Column by Paul van Koningsbruggen in OTAR, October 2014 – also available in PDF
Since the 1970s and 1980s, roadside equipment has been installed in increasing numbers over and alongside our roads, in the form of matrix displays, roadside systems of the Motorway Traffic Management system, dynamic route information panels and ramp meters. As vehicles are getting smarter and more able to communicate, we have arrived at a crossroads. But which turn are we going to take? Are we going to increasingly dismantle roadside equipment so that roads once again become primarily a civil engineering affair? Or is the road itself going to get smarter through sensors in vehicles and the data which they generate?
In the Smart In-car project, which was funded by a public-private partnership, data from vehicle sensors was collected centrally and turned into data that is relevant for traffic and road management. Thus the combination of ABS data and traction control data provides a picture of how slippery a road surface in a particular location is. And, to use a different example, data collected from shock absorbers does the same for potholes. The challenge is and will continue to be the business model; why would a vehicle manufacturer collect this data and why would a vehicle owner have a box placed in his vehicle to make this data available?

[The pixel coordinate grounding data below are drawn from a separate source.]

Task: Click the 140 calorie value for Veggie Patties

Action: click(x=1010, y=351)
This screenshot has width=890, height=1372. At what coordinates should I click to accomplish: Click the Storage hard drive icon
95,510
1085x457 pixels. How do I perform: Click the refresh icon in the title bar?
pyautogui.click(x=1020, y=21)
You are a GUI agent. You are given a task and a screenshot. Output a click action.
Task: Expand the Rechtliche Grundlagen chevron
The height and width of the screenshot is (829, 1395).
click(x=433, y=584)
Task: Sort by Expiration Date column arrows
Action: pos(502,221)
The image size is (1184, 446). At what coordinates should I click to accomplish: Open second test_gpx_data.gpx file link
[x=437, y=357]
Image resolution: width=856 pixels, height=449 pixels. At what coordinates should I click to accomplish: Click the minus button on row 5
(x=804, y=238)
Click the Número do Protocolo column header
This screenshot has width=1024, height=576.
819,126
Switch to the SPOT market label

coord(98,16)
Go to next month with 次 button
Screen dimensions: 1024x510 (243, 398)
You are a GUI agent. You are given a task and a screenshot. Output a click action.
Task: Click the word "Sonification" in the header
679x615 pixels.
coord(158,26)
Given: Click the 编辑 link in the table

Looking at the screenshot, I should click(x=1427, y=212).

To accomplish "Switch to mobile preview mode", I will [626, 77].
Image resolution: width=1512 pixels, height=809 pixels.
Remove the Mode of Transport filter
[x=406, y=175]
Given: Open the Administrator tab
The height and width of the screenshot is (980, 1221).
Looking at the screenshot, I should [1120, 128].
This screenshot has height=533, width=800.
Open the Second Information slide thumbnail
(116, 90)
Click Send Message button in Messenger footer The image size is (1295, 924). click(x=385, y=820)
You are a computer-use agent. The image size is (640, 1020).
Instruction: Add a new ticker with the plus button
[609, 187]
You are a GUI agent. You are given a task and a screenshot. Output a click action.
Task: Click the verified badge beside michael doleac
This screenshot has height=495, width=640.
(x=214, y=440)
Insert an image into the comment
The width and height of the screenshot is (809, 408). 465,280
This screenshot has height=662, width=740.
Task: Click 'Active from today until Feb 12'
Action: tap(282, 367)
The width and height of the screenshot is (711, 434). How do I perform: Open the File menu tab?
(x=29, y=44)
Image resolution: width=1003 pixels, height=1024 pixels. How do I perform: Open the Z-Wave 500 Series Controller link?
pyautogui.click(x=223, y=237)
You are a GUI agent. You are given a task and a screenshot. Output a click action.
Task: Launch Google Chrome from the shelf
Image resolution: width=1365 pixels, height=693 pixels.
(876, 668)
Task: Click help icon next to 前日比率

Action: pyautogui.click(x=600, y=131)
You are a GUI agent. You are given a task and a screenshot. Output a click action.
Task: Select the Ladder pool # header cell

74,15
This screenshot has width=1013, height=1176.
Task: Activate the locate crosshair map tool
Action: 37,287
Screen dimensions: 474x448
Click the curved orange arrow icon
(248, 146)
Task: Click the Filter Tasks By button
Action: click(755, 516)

There has to be some kind of direct personal or company benefit to be gained. We are sitting on a rich source, but we don’t know yet how to gain permanent access to it.
This brings us to another option: renewing roadside equipment. The relatively small and undeniably conservative market of road managers has its “own” technology, such as induction loops, radars and cameras. These products have been on the market for a long time and have little innovative capacity themselves. Certainly if you compare it to the innovation that has happened in vehicle manufacturing, where the tendency has been to make vehicle better, smaller, cheaper and more energy efficient. Is it possible to use these sensors also along the roadside? Just like vehicles, the road would then be able to construct images of the traffic. And, on the basis of these pictures, to deduct warnings and recommendations, which could then be communicated to road users via WiFi-p. Road users would then in fact be receiving the same advice, but the other way around. In addition, the road manager would have better information about the status of his road, which means repair teams can be notified as soon as a pothole has been discovered.
We’re unmistakeably at a crossroads. Road managers will become ever more reluctant to accept that roadside technology is not growing at the same pace as technology in vehicles and telecommunications. Why continue to invest in renewing technology that users feel is complex and obsolete? It pays to look beyond your own backyard from time to time!